*Problem requirements*: Which of the lines below include the word "computer"? Pull each one out.

[Excerpts from a dataset]
┄┄┄┄┄┄

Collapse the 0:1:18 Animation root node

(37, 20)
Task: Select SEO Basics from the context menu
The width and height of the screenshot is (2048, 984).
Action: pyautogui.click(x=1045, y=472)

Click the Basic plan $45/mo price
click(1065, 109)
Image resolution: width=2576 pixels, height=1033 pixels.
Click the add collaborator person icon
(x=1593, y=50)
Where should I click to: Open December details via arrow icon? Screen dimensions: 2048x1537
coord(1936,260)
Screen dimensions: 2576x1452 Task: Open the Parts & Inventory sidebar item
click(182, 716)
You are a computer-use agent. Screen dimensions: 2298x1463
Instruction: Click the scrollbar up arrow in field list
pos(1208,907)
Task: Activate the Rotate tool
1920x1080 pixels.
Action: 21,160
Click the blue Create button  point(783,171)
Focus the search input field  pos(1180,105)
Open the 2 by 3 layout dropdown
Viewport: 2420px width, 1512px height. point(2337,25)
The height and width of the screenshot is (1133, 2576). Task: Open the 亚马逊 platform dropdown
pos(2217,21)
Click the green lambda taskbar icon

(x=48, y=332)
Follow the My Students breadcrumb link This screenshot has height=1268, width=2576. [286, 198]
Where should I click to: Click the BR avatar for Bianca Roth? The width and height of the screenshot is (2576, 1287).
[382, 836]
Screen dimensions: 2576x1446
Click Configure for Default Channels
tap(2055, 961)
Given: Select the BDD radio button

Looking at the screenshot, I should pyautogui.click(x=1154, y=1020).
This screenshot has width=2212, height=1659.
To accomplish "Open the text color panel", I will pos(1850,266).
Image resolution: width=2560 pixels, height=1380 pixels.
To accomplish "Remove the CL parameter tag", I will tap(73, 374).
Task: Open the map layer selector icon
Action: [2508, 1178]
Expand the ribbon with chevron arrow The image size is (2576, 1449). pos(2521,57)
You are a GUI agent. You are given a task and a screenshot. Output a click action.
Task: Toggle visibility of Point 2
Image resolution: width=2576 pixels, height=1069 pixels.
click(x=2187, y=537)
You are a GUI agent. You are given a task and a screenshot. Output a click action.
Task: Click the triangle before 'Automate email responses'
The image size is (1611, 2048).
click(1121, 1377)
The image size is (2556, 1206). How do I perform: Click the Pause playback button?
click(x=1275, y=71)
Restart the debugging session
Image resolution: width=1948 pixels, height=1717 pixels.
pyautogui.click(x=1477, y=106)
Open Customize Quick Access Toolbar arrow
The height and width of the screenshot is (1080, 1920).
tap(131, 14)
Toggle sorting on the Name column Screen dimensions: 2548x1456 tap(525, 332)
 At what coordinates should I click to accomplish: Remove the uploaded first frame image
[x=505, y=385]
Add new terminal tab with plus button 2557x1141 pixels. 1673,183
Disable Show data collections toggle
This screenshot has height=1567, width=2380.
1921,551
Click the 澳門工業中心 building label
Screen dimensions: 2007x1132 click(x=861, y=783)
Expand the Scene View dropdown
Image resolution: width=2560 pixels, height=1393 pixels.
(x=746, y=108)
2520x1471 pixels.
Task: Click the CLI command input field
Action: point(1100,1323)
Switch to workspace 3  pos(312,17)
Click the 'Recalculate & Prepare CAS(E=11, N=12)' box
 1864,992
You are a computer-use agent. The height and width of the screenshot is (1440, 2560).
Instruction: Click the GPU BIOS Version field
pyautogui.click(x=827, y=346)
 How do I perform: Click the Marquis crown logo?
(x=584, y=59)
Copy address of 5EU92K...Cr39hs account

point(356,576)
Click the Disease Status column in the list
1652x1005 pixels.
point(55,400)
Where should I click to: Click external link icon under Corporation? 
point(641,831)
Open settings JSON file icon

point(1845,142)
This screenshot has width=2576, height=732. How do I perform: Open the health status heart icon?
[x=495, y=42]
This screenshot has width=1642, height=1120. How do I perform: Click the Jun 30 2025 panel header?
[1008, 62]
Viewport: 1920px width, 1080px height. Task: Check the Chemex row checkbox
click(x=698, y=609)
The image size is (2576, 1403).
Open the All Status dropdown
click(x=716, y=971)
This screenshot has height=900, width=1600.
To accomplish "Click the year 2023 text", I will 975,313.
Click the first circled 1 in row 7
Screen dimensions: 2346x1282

┄┄┄┄┄┄

*Task response*:
You are a computer-use agent. Screen dimensions: 2298x1463
You are a computer-use agent. The height and width of the screenshot is (1440, 2560).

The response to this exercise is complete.